» ACTIVITY
In the records below, find the line with "This screenshot has height=621, width=1172.", then copy each line exactly until you have copied the line with "Task: Toggle the password visibility eye icon". Leave any picture out.

(Stored data)
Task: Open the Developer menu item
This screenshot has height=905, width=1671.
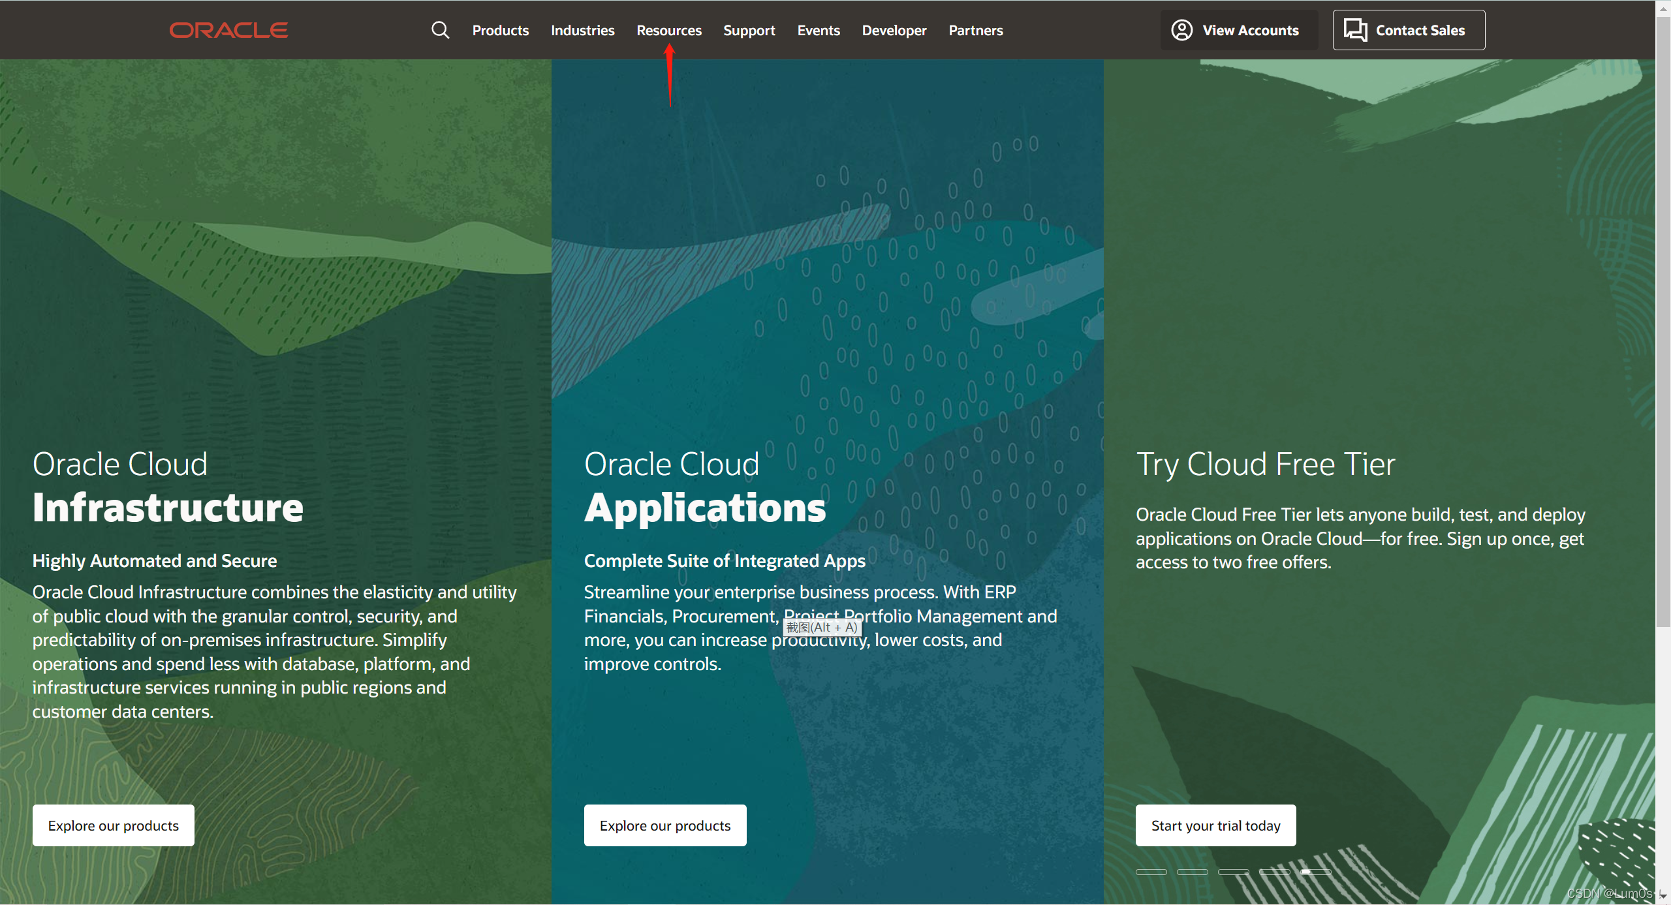Action: pos(894,30)
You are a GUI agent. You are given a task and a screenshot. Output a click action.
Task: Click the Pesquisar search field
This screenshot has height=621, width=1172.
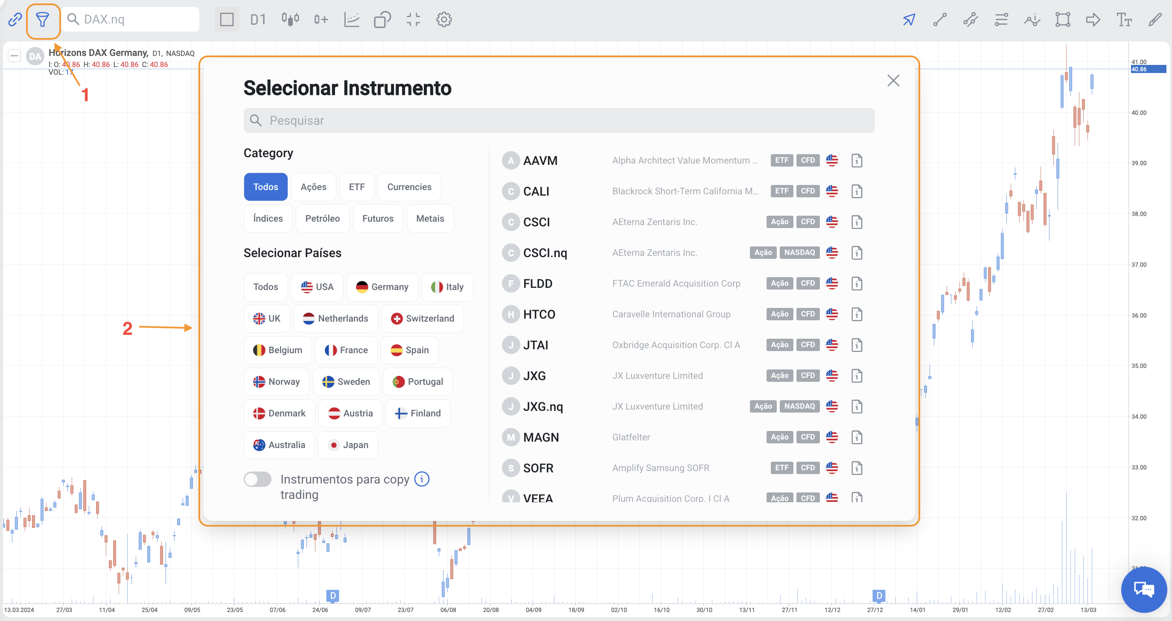(x=559, y=121)
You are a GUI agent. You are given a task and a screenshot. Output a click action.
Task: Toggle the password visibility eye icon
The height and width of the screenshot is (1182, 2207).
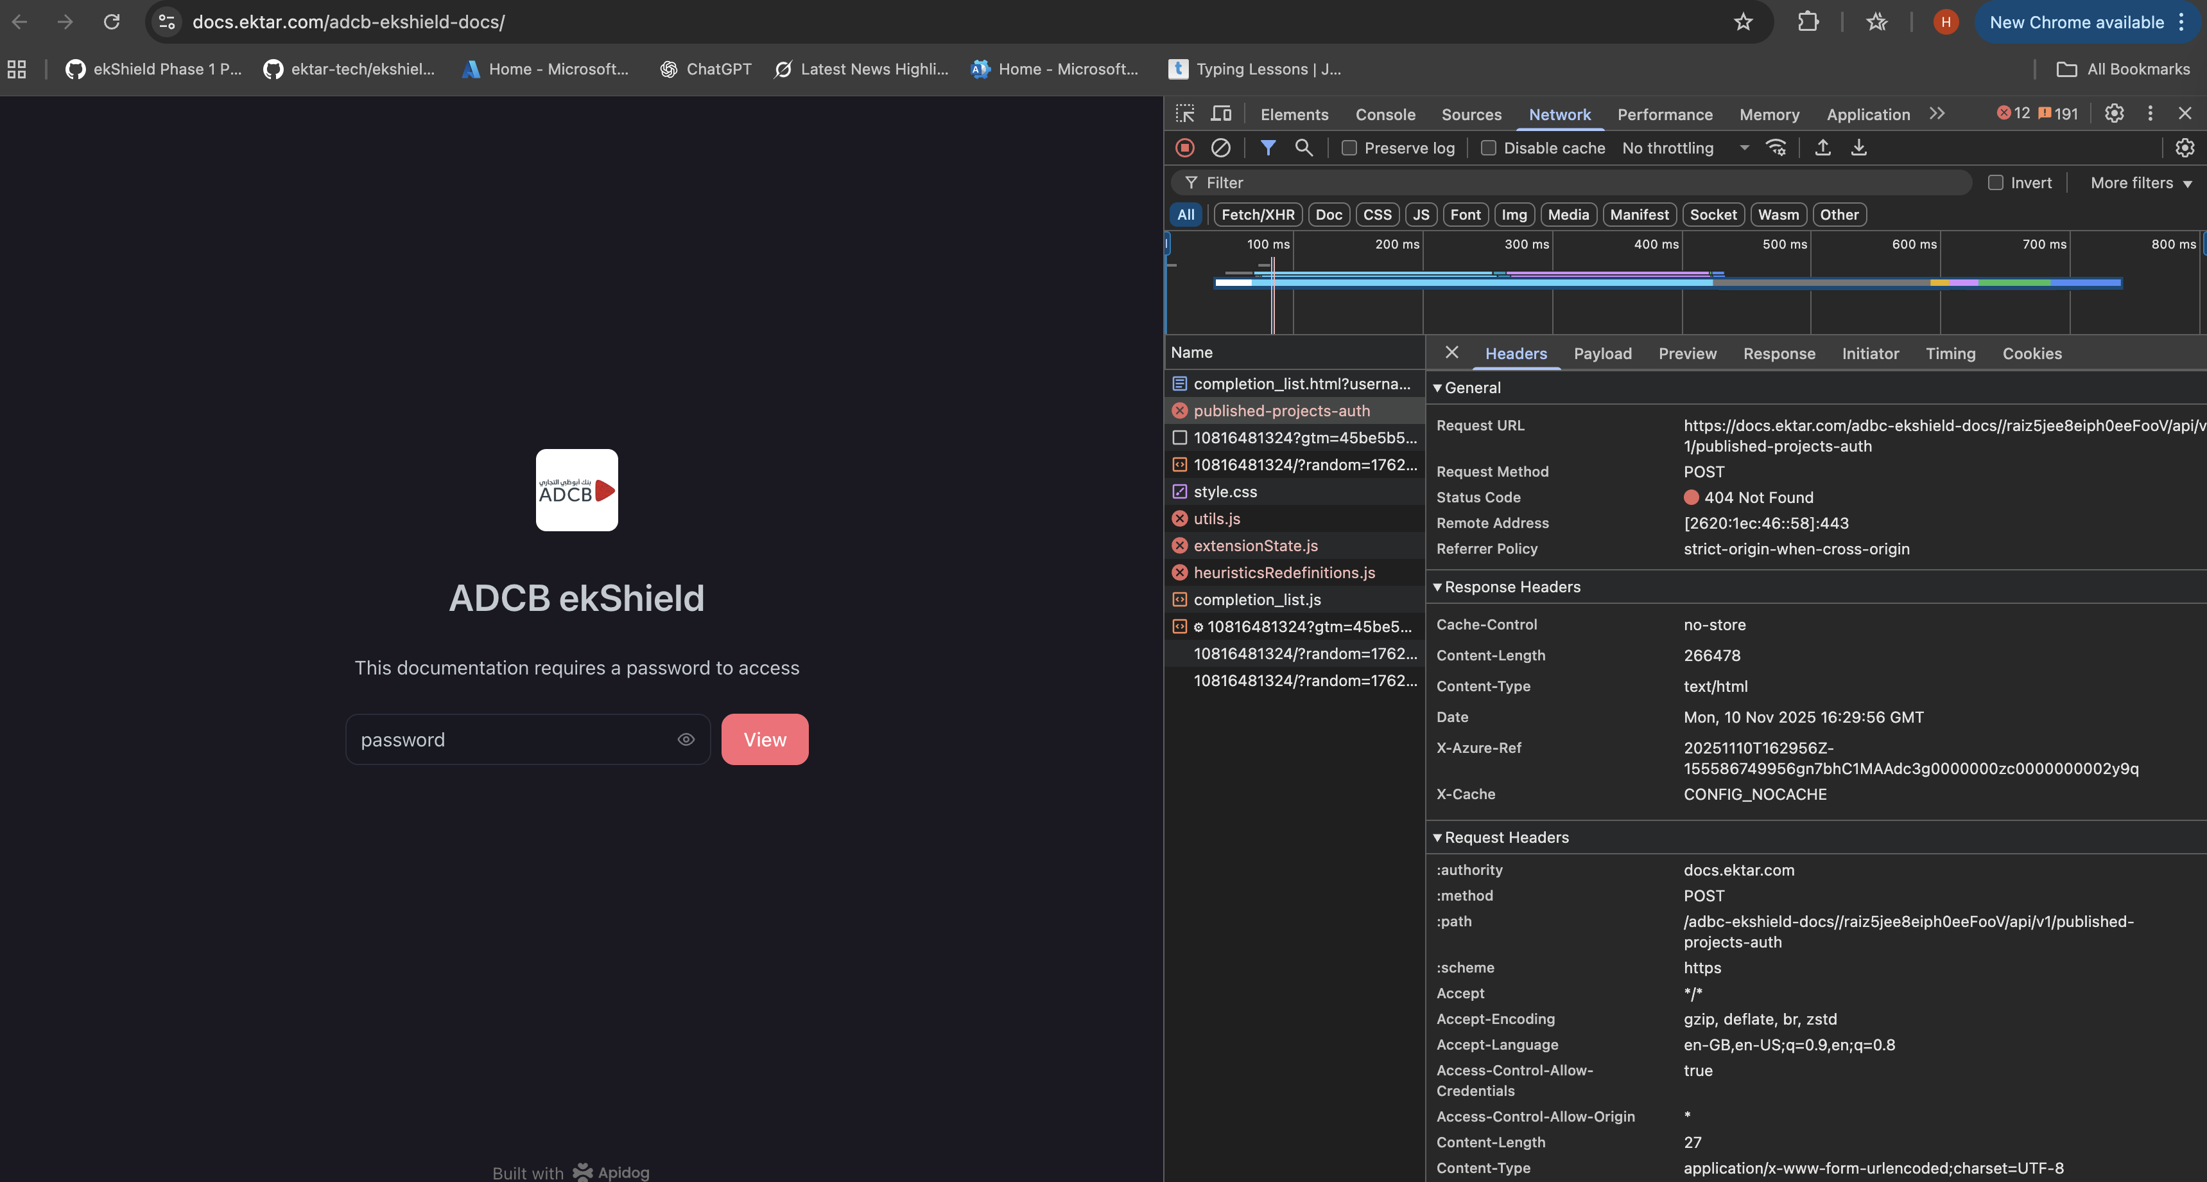pyautogui.click(x=685, y=739)
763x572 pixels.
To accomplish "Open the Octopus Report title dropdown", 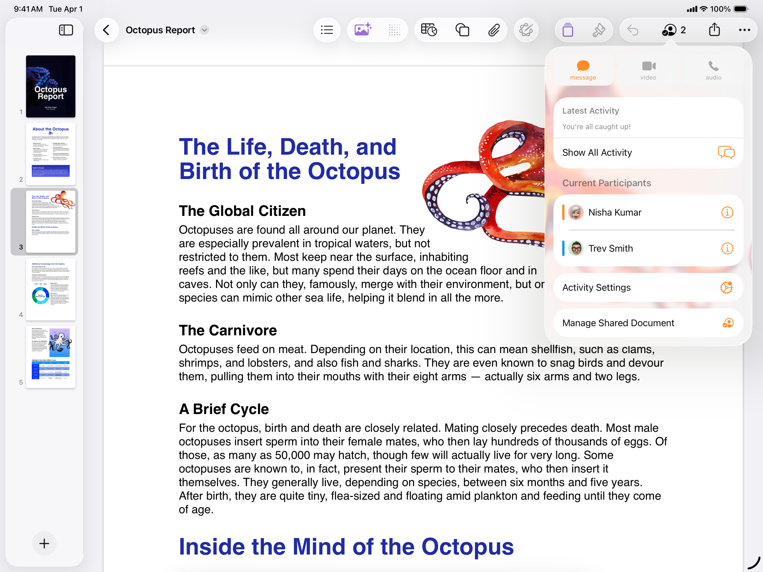I will point(204,30).
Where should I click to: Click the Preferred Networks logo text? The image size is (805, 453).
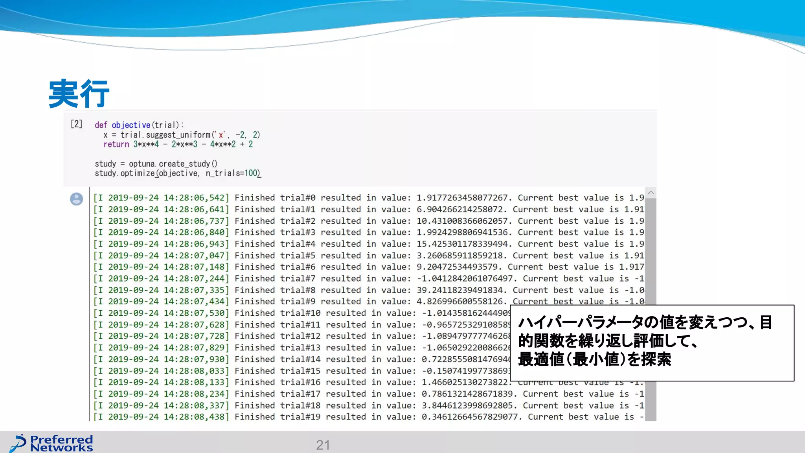click(62, 443)
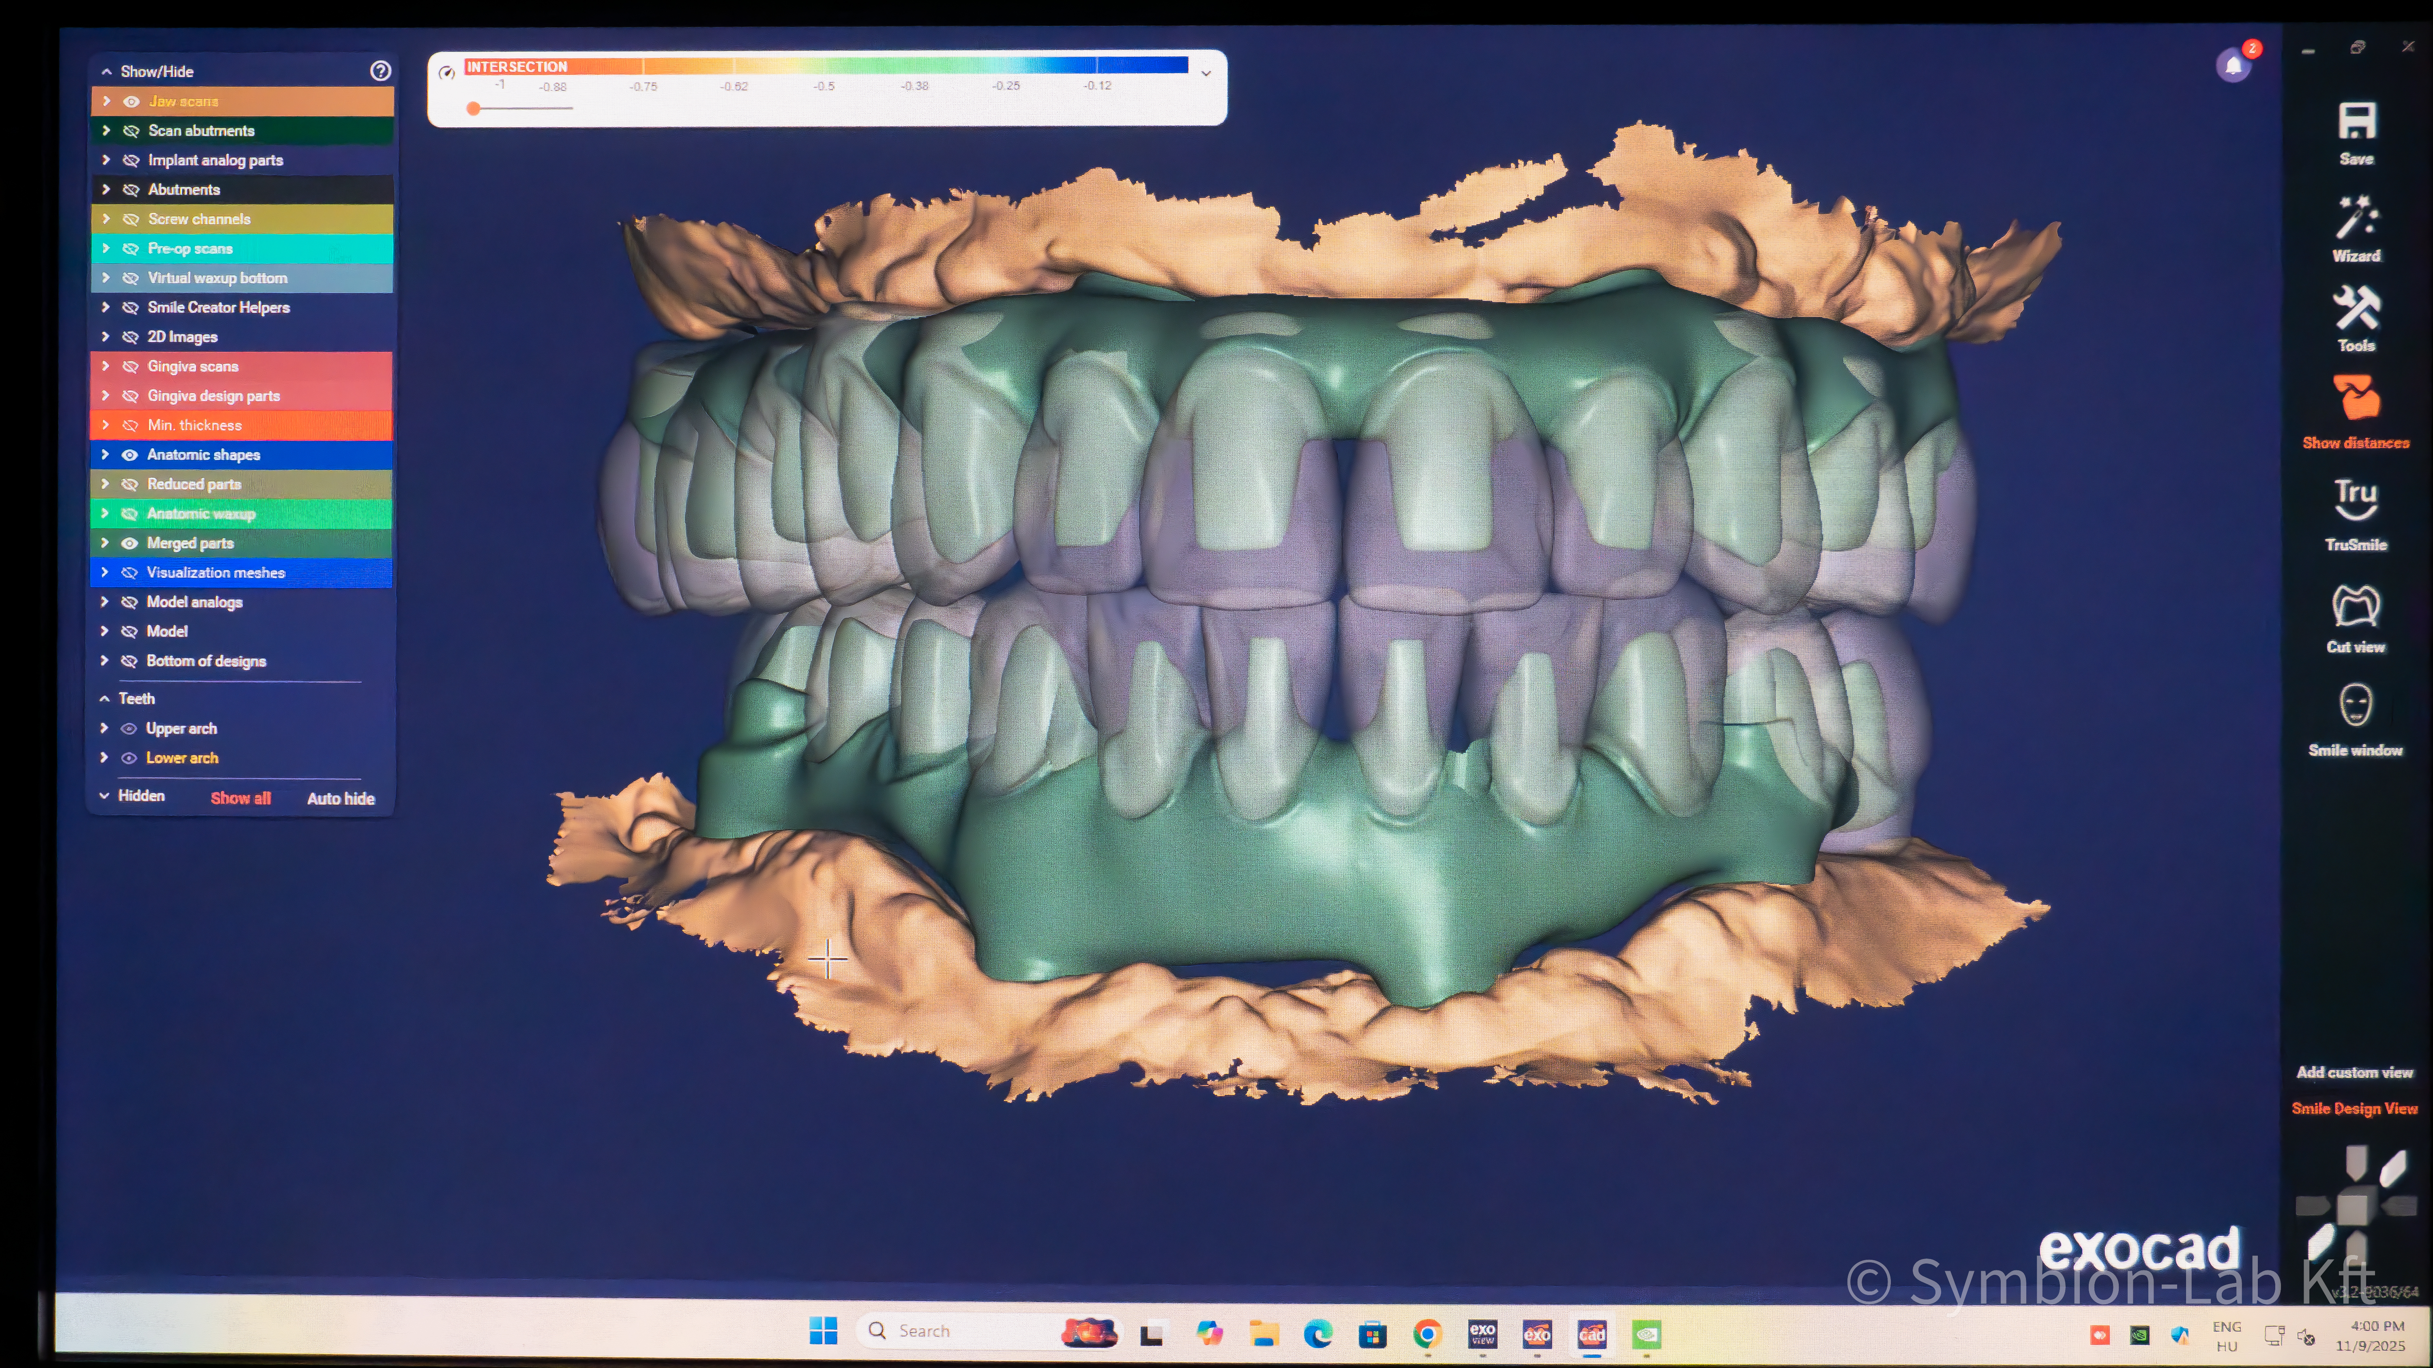Open the Smile window icon
Image resolution: width=2433 pixels, height=1368 pixels.
(2356, 705)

» EXPECTED ANSWER
This screenshot has height=621, width=1172.
(x=559, y=121)
You are a GUI agent. You are given a task and a screenshot. Output a click action.
Task: Toggle the password visibility eye icon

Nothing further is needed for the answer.